Records of locating words and elements:
★ ★ ★ ★
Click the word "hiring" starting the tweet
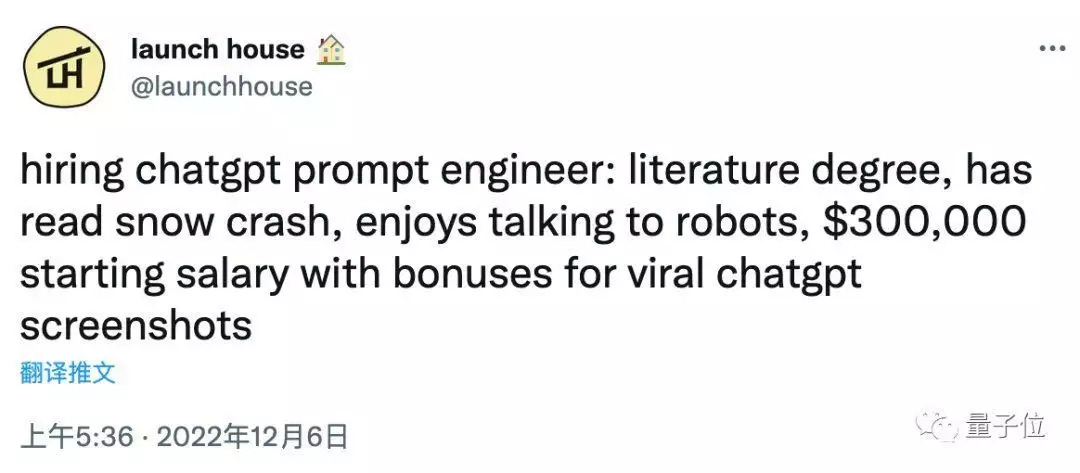Viewport: 1080px width, 473px height. 69,175
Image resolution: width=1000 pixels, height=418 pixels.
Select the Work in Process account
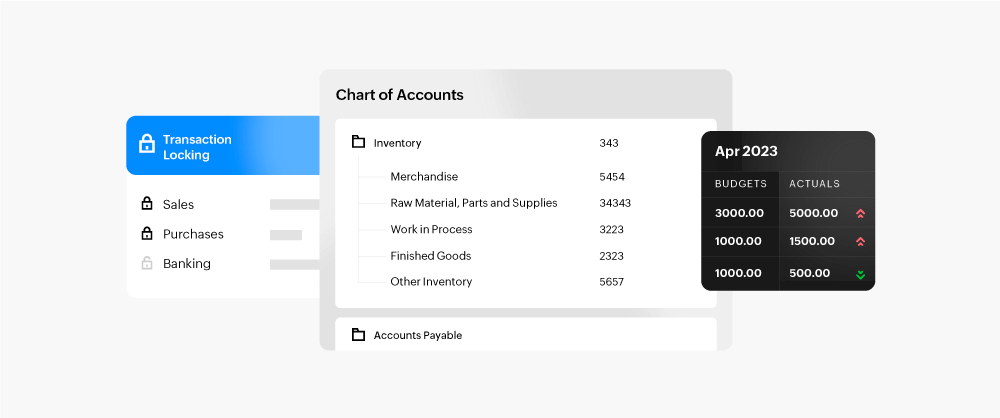coord(431,229)
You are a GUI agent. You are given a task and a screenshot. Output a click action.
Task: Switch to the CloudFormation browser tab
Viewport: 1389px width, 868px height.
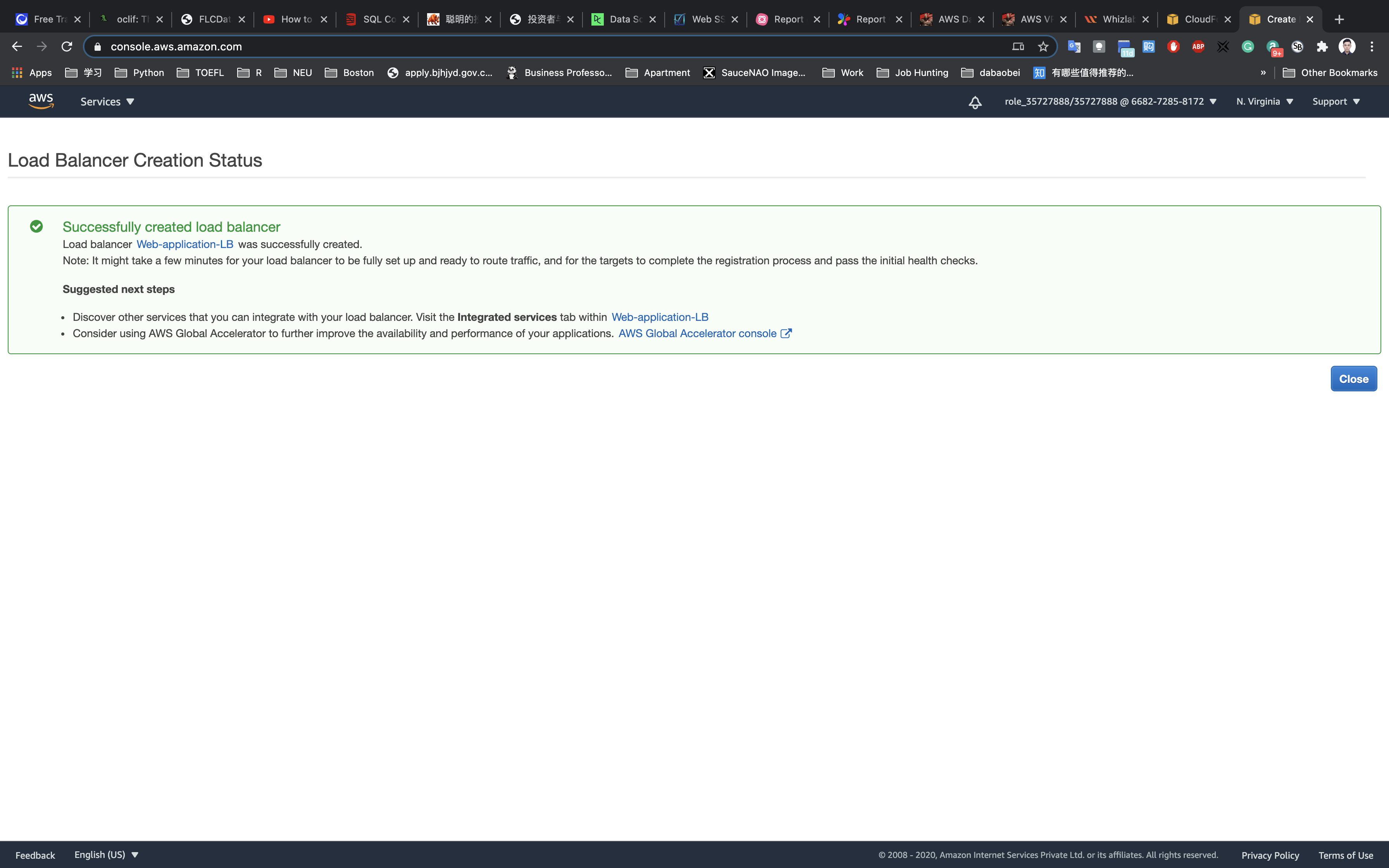pos(1198,19)
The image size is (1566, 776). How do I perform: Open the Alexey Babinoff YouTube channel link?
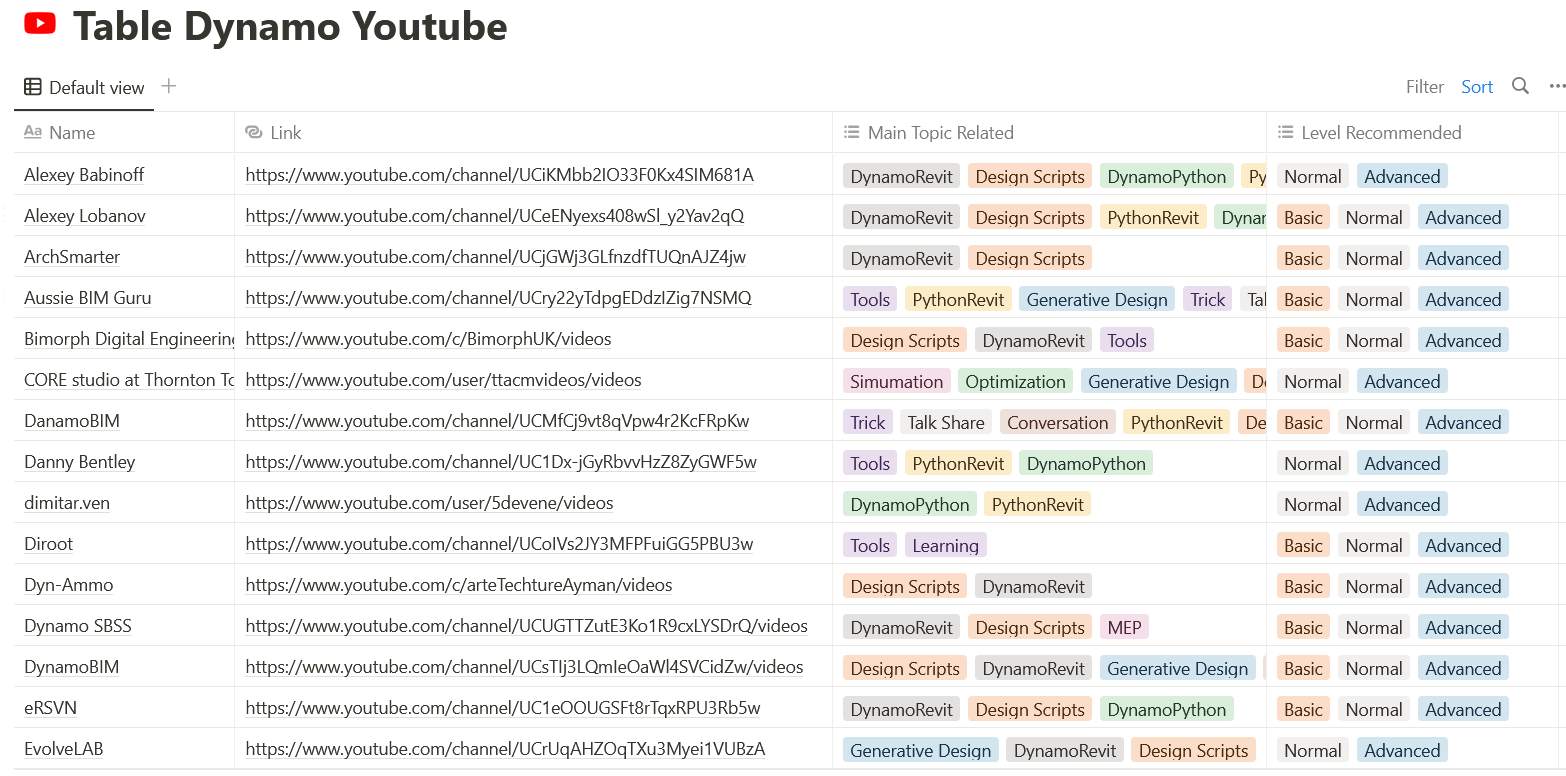(499, 175)
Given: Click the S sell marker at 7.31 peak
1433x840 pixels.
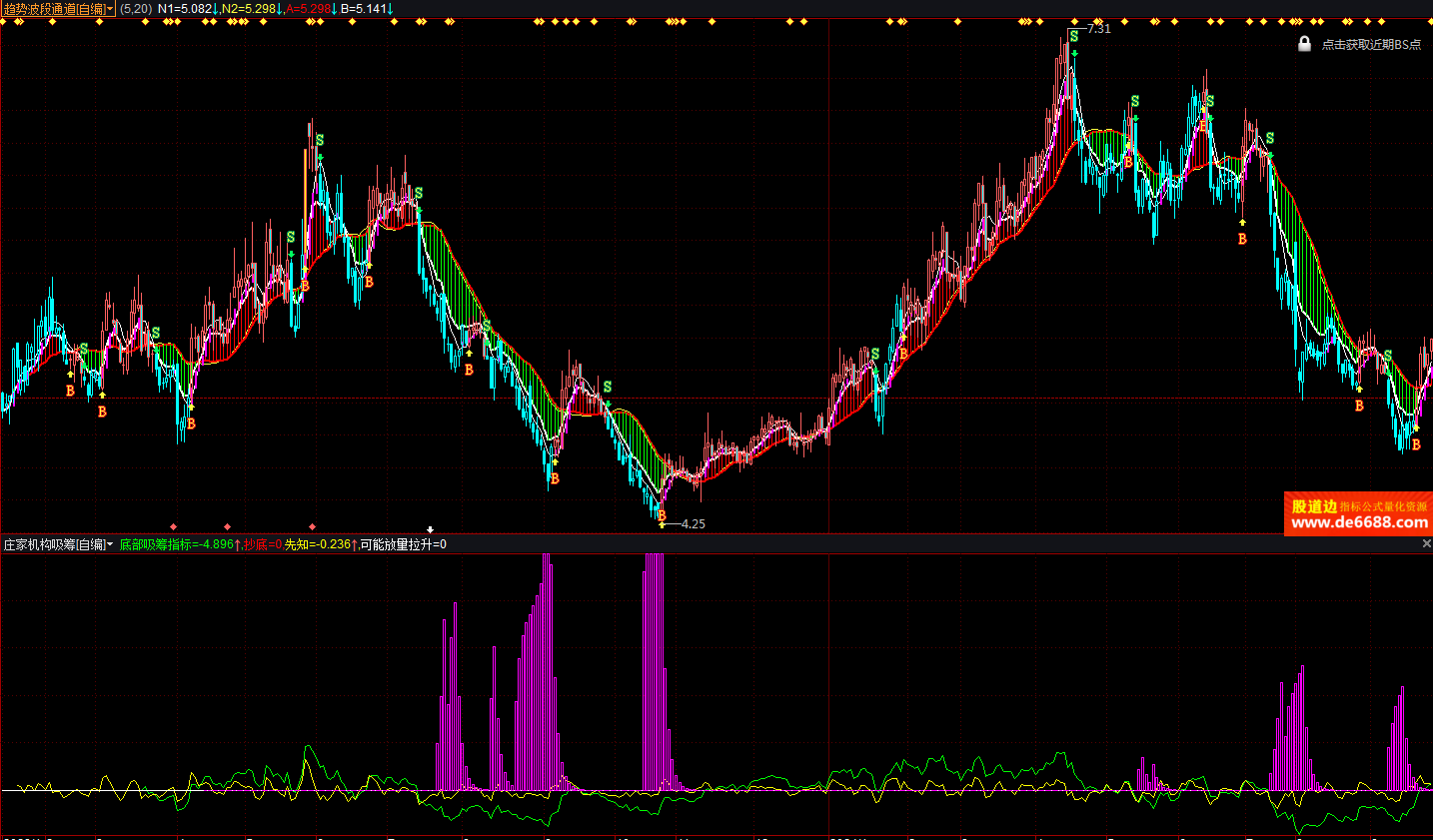Looking at the screenshot, I should pyautogui.click(x=1074, y=37).
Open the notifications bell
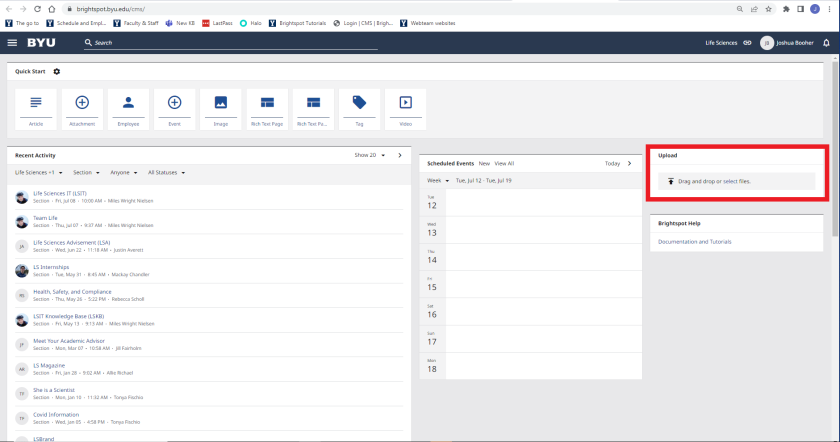 point(826,43)
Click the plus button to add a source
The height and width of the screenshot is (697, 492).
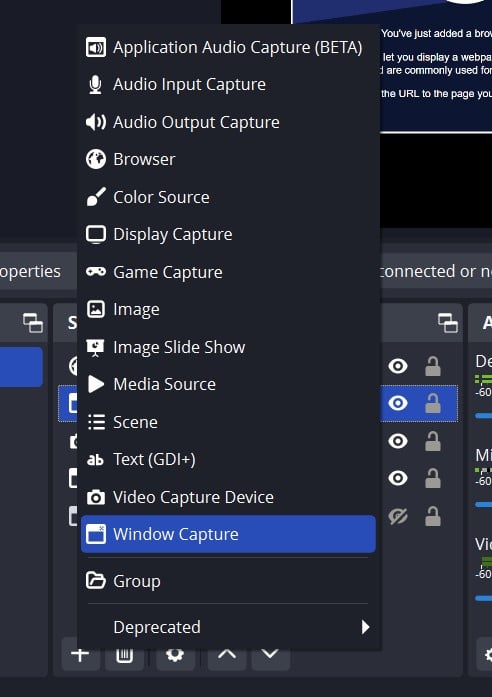click(x=80, y=654)

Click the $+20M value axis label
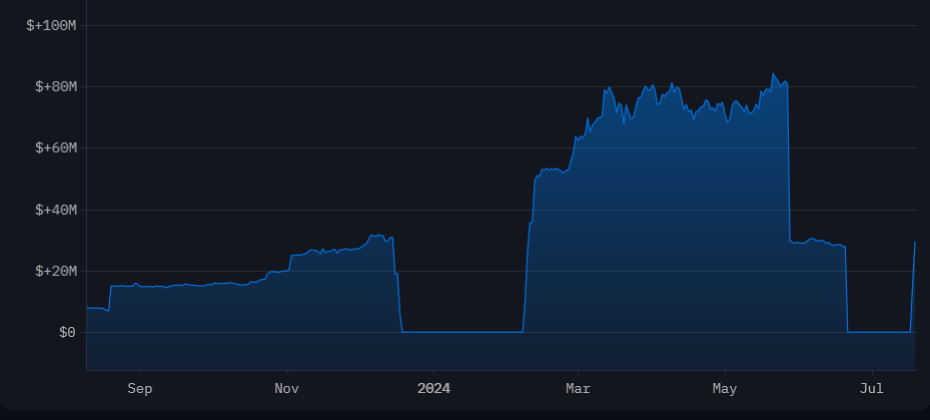tap(55, 271)
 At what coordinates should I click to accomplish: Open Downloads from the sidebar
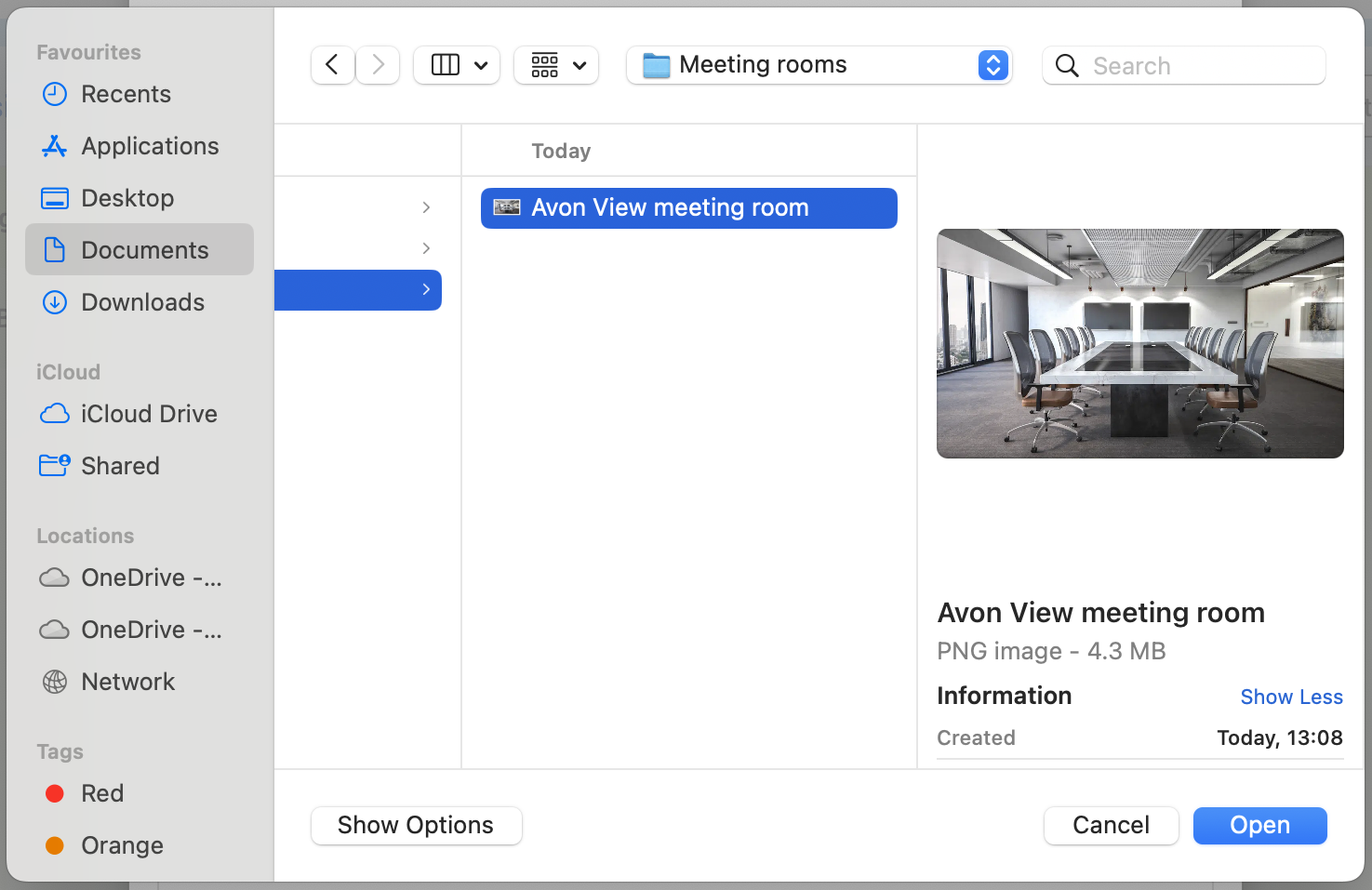(142, 302)
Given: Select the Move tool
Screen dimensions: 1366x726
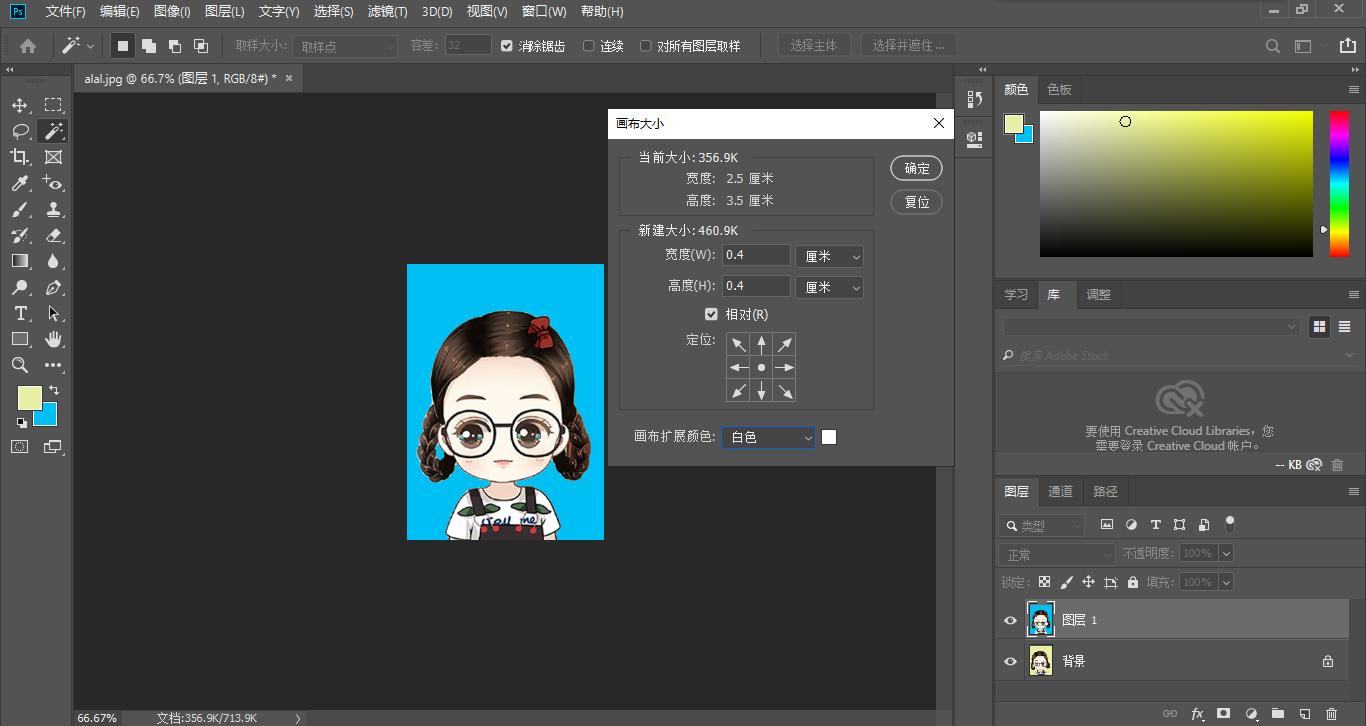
★ ★ ★ ★
Instructions for the task ▸ Give every line of the items from the one containing "Given: Click the S sell marker at 7.31 peak" down to the end of the items as a JSON list of strings, one string per line, skipping blank lines and leaving out the pictures.

Solution to this problem ▸
[
  "Given: Click the S sell marker at 7.31 peak",
  "1433x840 pixels.",
  "Looking at the screenshot, I should pyautogui.click(x=1074, y=37).",
  "Open the notifications bell",
  " point(826,43)",
  "Click the plus button to add a source",
  "The height and width of the screenshot is (697, 492).",
  "click(x=80, y=654)",
  "Click the $+20M value axis label",
  "tap(55, 271)",
  " At what coordinates should I click to accomplish: Open Downloads from the sidebar",
  "(142, 302)",
  "Given: Select the Move tool",
  "Screen dimensions: 1366x726"
]